All’interno dell’edificio il tetto è a vista, i travi che lo sorreggono sono decorati. Il catino absidale è affrescato con l’immagine di Cristo avente sulla destra San Sebastiano trafitto e sulla sinistra San Fabiano; vi sono raffigurati anche i simboli dei quattro evangelisti.
L’altare è in muratura stuccata ad imitazione del marmo. Due lapidi sulle pareti interne dicono che la chiesa fu edificata nel 427, consacrata nel 429 e restaurata nel 1676, cosa che si ripeté nel 1875 per volere di Edoardo Arborio Mella.

 

Chiesa di San Vittore (Colcavagno)

Esterno della chiesa di San Vittore
Foto di Archeocarta

La chiesa di San Vittore, l’antica parrocchia di Colcavagno, si trova nel cimitero di questa frazione.
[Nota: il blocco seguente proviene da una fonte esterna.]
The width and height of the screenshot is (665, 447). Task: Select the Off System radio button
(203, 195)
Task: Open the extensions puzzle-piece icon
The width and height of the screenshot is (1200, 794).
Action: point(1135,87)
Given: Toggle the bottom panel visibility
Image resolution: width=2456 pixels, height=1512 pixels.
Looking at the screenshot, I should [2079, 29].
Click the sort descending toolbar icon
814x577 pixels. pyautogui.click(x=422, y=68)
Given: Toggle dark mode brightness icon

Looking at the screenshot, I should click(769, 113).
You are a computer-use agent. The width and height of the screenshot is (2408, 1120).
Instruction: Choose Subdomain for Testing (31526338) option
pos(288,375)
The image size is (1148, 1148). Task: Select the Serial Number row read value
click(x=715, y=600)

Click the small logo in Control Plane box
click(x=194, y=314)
La sua costruzione fu anteriore al millennio e, dai frammenti superstiti ed incorporati nella struttura, può essere fatta risalire al Rinascimento Carolingio. Attualmente si conserva solo qualche tratto dell’architettura romanica originale, poiché l’edificio appare in stile barocco piemontese. Dal 1826 al 1827 la chiesa fu interdetta per restauri e nel 1851 e 1855 fu risistemata dal medico Giovanni Anselmo Busto in memoria della figlia Matilde.